Among writers, critique is a valuable commodity. It is the currency we trade―in handwritten notes, emails, phone calls, forums, workshops, classes and retreats―to discover if the story or poem in our minds has finally made it to the page.
The benefit of receiving critique is obvious: comments from others help us advance our work. Perhaps what is less apparent is the value of giving critique. In addition to repaying fellow writers for their feedback, fine-tuning our critiquing skills on others' work strengthens our ability to turn that same critical eye to our own writing.
While surrounding ourselves with people who can offer insightful feedback is essential, it’s also important that we hone this skill ourselves. As a teacher at The Writers Studio Tucson, I’ve been giving critique to students and helping them do the same for the past four years. Here are my top five tips for boosting the value of the feedback you give to others.
When something is working (or not working), cite specific sentences/phrases/paragraphs in the writer's work that demonstrate the success that should be replicated or the weakness that needs to be addressed. For instance, don't just say, "This piece has beautiful language." Give a specific example of a line that really moved you. It's easy to assume that the writer knows exactly what you're talking about, but this isn't usually the case. If we could see our writing the same way others do, we wouldn't need critique in the first place.
Don’t ramble. Writers have a limited amount of feedback they can absorb before they become oversaturated. Make sure you're delivering your most salient points in a clear and direct way. If you're still gathering your thoughts, let other writers jump in first. If someone else touches on one of your points, avoid repeating it. Focus on the two or three key things the writer should work on to advance their next draft versus offering a laundry list of everything you noticed, big and small.
As much as we all want to hear that our current piece is a Pulitzer Prize winner in the making, telling someone a story or poem is working well when it isn't doesn't help anyone. It has been my experience that many writers are eager to tell each other what they liked, but hesitant to tell them places that need more work. If you're feeling a bit uneasy, try starting with a positive about the work first, and then offer one suggestion about how the writer can strengthen the piece.

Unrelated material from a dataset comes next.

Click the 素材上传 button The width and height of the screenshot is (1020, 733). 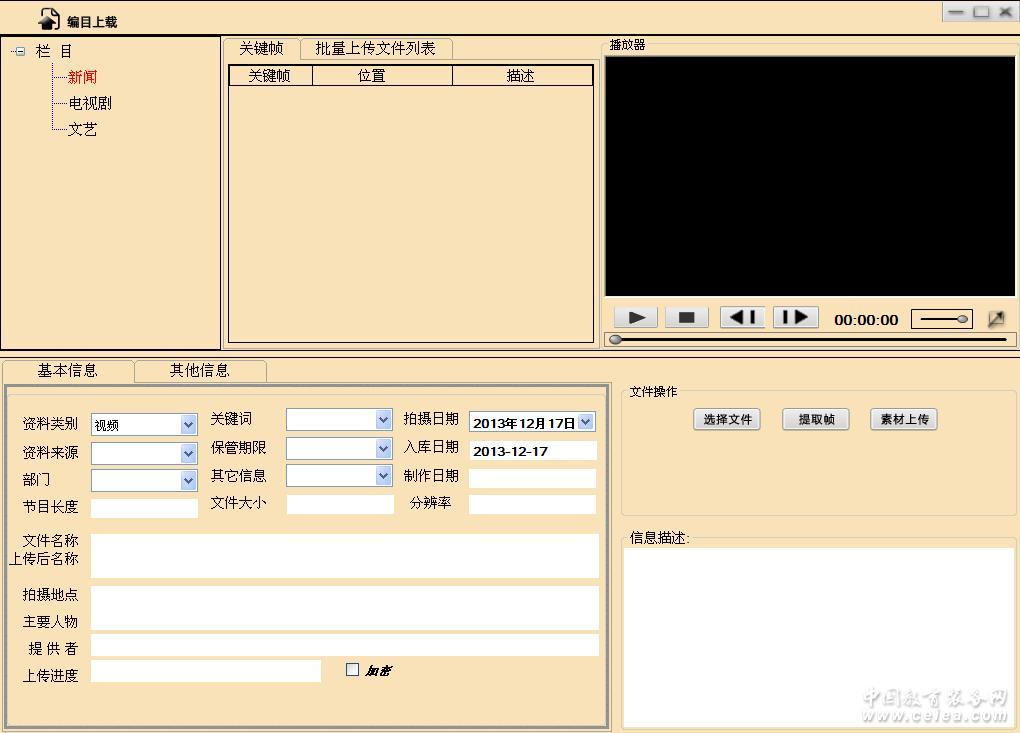click(904, 420)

This one is tricky because it requires a strong foundation of craft, but being able to convey to the writer not just what is or isn’t working, but also why, is really important. This moves your feedback out of the realm of personal opinion into the world of technique. Don't like the person's narrator? Try to help them understand why: "I don't find your narrator likeable because he hasn’t shown any vulnerability I can connect with yet." Feedback such as this gives the writer a clear-cut path toward strengthening the work.
Skip the Solutions
It's important to remember that the writer is the ultimate expert on their work and the final decision-maker. When providing critique, it is your job to highlight areas that need a closer look, but not to steer their story or poem. Offering things like, "If it were me, I would change the end of the story to this," or "Maybe you should make your character do this and then have this happen," is not helpful simply because it is not your work and you are not inside the writer’s head and heart. Instead, if you don’t think their ending is working, try to tell them why and then leave it up to them to decide if and how they want to change it. Remember, the writer is the one in the driver's seat.
Now that you’ve read my tips, based on your own experiences, what are some of yours?